‘A Budget Unlike Any Other': Emanuel Delivers 2017 Budget Address in Chicago

Chicago Mayor Rahm Emanuel delivered his 2017 budget address Tuesday, hours after avoiding yet another major teachers strike in the city.

The proposed budget was one Emanuel claimed to be “unlike any other we have seen in recent memory.”

“It is a budget free of an immediate pension crisis, free of the black cloud of insolvency threatening the retirements of city employees and the financial future of Chicago," he said. 

Less than 12 hours before he took the podium, Emanuel faced down-to-the-wire negotiations with the Chicago Teachers Union, which ended with a tentative agreement just as the midnight deadline approached.

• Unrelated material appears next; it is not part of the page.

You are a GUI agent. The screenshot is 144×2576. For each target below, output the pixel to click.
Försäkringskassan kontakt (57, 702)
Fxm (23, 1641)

“I want to take a moment to recognize the good work at the negotiating table between Chicago Public Schools and the Chicago Teachers Union to reach a contract agreement,” Emanuel said. “Both sides worked in good faith to reach a deal, and as a result Chicago’s students are in class where they belong today, getting the education they deserve.”

The potential contract agreement meant Emanuel avoided having yet another citywide teachers strike during his time as mayor.

Part of the agreement involves additional revenue in TIF money. CPS had originally offered $32 million but now the mayor's office confirms $175 million will be set aside with $88 million of it going to Chicago Public Schools.

While pension problems and tax hikes have marred past budget addresses, Emanuel noted the city “is finally out of the pension penalty box.”

“Five years ago, Chicago was on the financial brink,” he said. “Today, Chicago is back on solid ground.”

In 2011, the city faced a $635 million annual deficit, Emanuel said, a deficit that has since been cut by 80 percent, bringing it to the lowest level in nearly a decade.

This year’s speech touched heavily on not just the progress made with teachers but also the city’s ongoing violence troubles.

With Chicago's soaring number of shootings and homicides making national headlines, the financially-strapped city is facing a so-called violence crisis. 

As part of his plan to combat that violence, Emanuel touched on an earlier announcement by Chicago Police Supt. Eddie Johnson, revealing the largest hiring effort in the city's police department in years. In that plan, which is expected to cost the city up to $50 million, the department will add nearly 1,000 new police officers over the next two years.

Still, it remains unclear how exactly the city will come up with those funds. 

The speech comes after the police department also unveiled a new draft policy regarding officers' use of force following criticism over the killing of Laquan McDonald, a Chicago teen who was shot by a police officer 16 times.

It also follows an earlier speech on violence, where Emanuel called on residents and politicians as he laid out a three-point plan for fighting Chicago's ever-prominent crime problem.

“We all know that a lack of jobs and a lack of opportunity create a breeding ground for violence,” Emanuel said Tuesday. “We can invest in mentoring, and we will in this budget. We can invest in added police, and we will in this budget. We can invest in educational improvements, and we will in this budget. We can invest in transportation, and we will in this budget. We can invest in art, and we will in this budget. But if we are not also creating jobs and providing the skills for those jobs, we will be weakening our public safety efforts.”

Part of the budget presentation addressed the city’s rising minimum wage, which will soon be up to $11 an hour. It also touched on a new neighborhood-focused fund aimed at improving investments for businesses in the city’s most “resource-starved neighborhoods.”

Emanuel said he plans to add 2,000 summer jobs for young men in the city’s mentor program and increase after school programs to allow 1,000 more children to participate.

He also claimed nearly 60,000 CPS students will receive free eye care and more than 100,000 students will receive free dental care.

“Together, the people of Chicago are investing in the future,” Emanuel said. “Together, we are writing a new chapter in our city’s remarkable history. Do we have decades of underinvestment in neighborhoods which we must reverse? Yes. Do we have a major challenge with guns and gangs as we have for generations that we need to confront? Yes. Are these challenges, though, like the others we have successfully confronted, bigger than the collective will and spirit of the City of Chicago to solve? No. There is no challenge bigger than the will and capacity of this great city.”